Now, let's plot these workplaces (potential clientele) onto our existing map of restaurants in Canberra.

In [198]:
for index, row in df_google_work.iterrows():
    folium.CircleMarker([row['lat'], row['lng']],
                        radius=5,
                        fill=True,
                        color = 'green',
                        popup=folium.Popup(row['name'],parse_html=True)
                       ).add_to(m_map)
m_map

So, as we can from the above map, there are two regions of Canberra which have a good number of workplaces,
* The suburb of **Campbell**

* The suburb of **Parkes**

but, both of these suburbs are reasonably untapped in terms of food joints. 
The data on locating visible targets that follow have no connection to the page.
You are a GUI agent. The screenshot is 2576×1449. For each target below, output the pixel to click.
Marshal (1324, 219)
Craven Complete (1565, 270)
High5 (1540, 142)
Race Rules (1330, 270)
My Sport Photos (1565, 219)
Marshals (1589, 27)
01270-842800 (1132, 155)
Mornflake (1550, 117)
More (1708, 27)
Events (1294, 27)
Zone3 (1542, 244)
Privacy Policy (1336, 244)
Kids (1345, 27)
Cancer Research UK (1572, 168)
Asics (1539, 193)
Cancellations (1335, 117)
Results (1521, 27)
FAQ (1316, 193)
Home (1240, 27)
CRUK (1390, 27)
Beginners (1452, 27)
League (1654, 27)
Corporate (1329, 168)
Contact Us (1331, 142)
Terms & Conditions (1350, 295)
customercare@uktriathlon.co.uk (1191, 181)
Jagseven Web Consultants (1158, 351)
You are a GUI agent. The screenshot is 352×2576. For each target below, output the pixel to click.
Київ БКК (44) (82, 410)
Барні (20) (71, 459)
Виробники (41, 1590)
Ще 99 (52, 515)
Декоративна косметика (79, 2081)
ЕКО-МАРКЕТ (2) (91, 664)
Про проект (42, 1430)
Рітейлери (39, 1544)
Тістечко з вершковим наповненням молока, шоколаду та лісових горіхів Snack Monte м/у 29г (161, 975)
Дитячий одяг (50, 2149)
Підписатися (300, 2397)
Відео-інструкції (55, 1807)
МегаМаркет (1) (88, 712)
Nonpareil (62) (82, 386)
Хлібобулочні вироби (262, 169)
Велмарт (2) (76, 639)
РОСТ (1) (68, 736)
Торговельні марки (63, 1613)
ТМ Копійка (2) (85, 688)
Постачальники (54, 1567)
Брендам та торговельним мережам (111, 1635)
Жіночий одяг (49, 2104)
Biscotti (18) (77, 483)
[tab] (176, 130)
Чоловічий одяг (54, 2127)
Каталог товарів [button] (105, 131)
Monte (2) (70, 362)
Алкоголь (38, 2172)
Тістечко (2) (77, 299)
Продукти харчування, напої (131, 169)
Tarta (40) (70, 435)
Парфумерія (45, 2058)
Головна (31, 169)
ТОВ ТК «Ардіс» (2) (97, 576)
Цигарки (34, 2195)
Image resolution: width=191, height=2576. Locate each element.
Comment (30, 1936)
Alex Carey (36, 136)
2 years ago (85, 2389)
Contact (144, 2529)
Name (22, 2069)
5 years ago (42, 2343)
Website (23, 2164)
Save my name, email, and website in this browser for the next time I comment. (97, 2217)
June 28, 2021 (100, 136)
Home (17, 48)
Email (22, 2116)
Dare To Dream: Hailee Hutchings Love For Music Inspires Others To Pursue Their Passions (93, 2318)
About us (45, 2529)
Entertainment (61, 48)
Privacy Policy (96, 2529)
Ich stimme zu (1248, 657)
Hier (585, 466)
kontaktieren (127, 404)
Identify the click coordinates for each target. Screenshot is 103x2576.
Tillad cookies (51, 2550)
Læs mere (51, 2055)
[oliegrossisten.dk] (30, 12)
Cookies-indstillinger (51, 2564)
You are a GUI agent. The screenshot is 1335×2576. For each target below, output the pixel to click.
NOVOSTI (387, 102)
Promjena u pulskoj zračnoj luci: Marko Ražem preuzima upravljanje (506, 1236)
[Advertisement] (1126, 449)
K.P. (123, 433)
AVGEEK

* **Campbell** has a number of schools and sports grounds, so it would be a good educated guess to assume that the area would be regularly visited visited by people aged between 15-30. This age group is drawn towards fast food or casual dining joints more than luxury dining.


* Alternatively, **Parkes** has a number of museums, government offices and workplaces. So, the visitors here would be more inclined to go to a high-end restaurant to meet colleagues or clients for lunch or dinner. This means, a luxury dining restaurant would be a more rational choice for this suburb.

So, these two locations, in my opinion would be good places to open a new restaurant, depending on what type of restaurant an owner would like to open.